SELECTED PASSAGE ::
::::::::::

The Other McCain

"One should either write ruthlessly what one believes to be the truth, or else shut up." — Arthur Koestler

Debt Slavery Is THE Issue

Posted on | August 6, 2010 | 25 Comments

by Smitty (via Uncoverage)

Uncoverage posts a startling article by ChuckDeVore.com that shows:

According to Moody’s, the average state per capita debt of the 28 Obama states is $1,728 while the average debt in the 22 McCain states is less than half, at $749. This information alone says a lot about voters and their attitude towards government and debt. Voters with a propensity to elect politicians who burden future generations who can’t yet vote with huge debts voted for Obama while fiscally responsible voters generally voted for McCain.

Fiscal security is the only thing more important than border security. Social issues? What are they but distractors?

Hot Air comes at this point from the CA Prop 8 vantage, quoting a CA Republican Party chair:

“This election needs to revolve around five issues: taxes, spending, the economy, jobs and debt,” said Ron Nehring, chairman of the California Republican Party. “That doesn’t mean that other issues aren’t important — they are important — but the first issue on the minds of people is the economy.”

Things are so bad, that even the Queen of Cluelessness is starting to catch on that there may be some trouble a-brewin’:

The country I was born into was a country that had existed steadily, for almost two centuries, as a nation in which everyone thought—wherever they were from, whatever their circumstances—that their children would have better lives than they did. That was what kept people pulling their boots on in the morning after the first weary pause: My kids will have it better. They’ll be richer or more educated, they’ll have a better job or a better house, they’ll take a step up in terms of rank, class or status. America always claimed to be, and meant to be, a nation that made little of class. But America is human. “The richest family in town,” they said, admiringly. Read Booth Tarkington on turn-of-the-last-century Indiana. It’s all about trying to rise.

Parents now fear something has stopped. They think they lived through the great abundance, a time of historic growth in wealth and material enjoyment. They got it, and they enjoyed it, and their kids did, too: a lot of toys in that age, a lot of Xboxes and iPhones. (Who is the most self-punishing person in America right now? The person who didn’t do well during the abundance.) But they look around, follow the political stories and debates, and deep down they think their children will live in a more limited country, that jobs won’t be made at a great enough pace, that taxes—too many people in the cart, not enough pulling it—will dishearten them, that the effects of 30 years of a low, sad culture will leave the whole country messed up. And then there is the world: nuts with nukes, etc.

Keep thinking, Peggy–you may beat Paul Krugman (h/t Insty) in the race to enlightenment. Past the finish line sit the Founding Fathers, who, in their pre-Industrial Revolution wisdom, saw that liberty was the goal.

Here is a great straight-to-YouTube Trifecta:

This Trifecta episode is a great tactical point, but, for all that, we have to understand that this November is a mere down-payment. Stand by. The new blood will get sworn into office, and discover just How Completely Frobnicated the whole situation is. If the leadership feels We The People have their back, there may, potentially, be some whacking of the Federal hydra in the 112th Congress. Historically, the professionals get accepted into the Ruling Class, and get their Sith Lord makeover.

::::::::::

[Entries on where items appear]
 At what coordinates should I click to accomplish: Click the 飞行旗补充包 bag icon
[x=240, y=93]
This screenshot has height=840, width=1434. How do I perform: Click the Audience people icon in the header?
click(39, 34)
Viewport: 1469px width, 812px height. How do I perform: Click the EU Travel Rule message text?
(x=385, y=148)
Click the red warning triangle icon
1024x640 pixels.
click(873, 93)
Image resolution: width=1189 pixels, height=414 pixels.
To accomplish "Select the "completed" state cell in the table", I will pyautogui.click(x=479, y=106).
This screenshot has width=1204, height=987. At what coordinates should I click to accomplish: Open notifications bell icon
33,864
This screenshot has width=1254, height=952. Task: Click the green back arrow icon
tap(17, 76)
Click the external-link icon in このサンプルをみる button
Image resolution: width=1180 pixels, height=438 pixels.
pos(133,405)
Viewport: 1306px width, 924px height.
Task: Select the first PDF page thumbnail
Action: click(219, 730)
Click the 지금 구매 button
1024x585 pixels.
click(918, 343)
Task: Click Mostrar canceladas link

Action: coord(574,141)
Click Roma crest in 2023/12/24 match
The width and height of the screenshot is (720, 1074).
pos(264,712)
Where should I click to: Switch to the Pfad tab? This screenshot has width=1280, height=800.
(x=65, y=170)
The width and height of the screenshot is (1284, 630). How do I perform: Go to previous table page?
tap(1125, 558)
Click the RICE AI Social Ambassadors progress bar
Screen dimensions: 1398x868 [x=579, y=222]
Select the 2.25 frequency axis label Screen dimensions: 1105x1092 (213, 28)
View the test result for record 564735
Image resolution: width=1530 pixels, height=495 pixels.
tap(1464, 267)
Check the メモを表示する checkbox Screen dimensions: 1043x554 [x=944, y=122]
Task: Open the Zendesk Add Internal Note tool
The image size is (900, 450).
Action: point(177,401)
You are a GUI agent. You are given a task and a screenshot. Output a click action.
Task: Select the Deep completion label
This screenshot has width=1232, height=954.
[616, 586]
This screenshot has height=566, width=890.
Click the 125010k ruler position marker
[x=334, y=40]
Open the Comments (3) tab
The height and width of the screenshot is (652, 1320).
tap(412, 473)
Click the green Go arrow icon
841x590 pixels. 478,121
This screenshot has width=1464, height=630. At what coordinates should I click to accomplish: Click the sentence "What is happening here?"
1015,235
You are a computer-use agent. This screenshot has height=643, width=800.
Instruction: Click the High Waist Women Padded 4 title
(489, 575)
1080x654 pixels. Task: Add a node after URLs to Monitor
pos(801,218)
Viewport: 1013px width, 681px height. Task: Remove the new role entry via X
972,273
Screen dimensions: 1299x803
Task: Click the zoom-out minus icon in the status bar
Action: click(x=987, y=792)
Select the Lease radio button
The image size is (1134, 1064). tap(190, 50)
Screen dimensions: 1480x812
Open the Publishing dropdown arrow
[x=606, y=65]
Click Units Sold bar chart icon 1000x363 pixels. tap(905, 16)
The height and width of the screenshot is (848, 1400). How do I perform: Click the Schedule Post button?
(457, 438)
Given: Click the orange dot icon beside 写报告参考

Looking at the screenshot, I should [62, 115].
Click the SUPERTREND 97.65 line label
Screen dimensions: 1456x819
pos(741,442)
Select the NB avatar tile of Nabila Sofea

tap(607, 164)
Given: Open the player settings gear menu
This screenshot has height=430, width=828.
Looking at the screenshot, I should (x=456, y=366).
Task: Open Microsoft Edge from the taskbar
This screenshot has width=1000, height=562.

::::::::::

TASKS ::
1. Repeat the debt post word for word, everything from "Parents now fear" down to "with nukes, etc.".
2. Answer these questions from the debt post:
(a) According to Moody's, what is the average state per capita debt of the 28 Obama states?
(b) Who is identified as chairman of the California Republican Party?
(c) In which Congress does the post say there may be some whacking of the Federal hydra?
3. List every issue that the debt post quotes the California Republican Party chairman saying the election needs to revolve around.
The material above is separate from the text and stands apart from it.

WORKED ANSWERS ::
1.
Parents now fear something has stopped. They think they lived through the great abundance, a time of historic growth in wealth and material enjoyment. They got it, and they enjoyed it, and their kids did, too: a lot of toys in that age, a lot of Xboxes and iPhones. (Who is the most self-punishing person in America right now? The person who didn’t do well during the abundance.) But they look around, follow the political stories and debates, and deep down they think their children will live in a more limited country, that jobs won’t be made at a great enough pace, that taxes—too many people in the cart, not enough pulling it—will dishearten them, that the effects of 30 years of a low, sad culture will leave the whole country messed up. And then there is the world: nuts with nukes, etc.

2.
(a) $1,728
(b) Ron Nehring
(c) The 112th Congress

3. taxes, spending, the economy, jobs, debt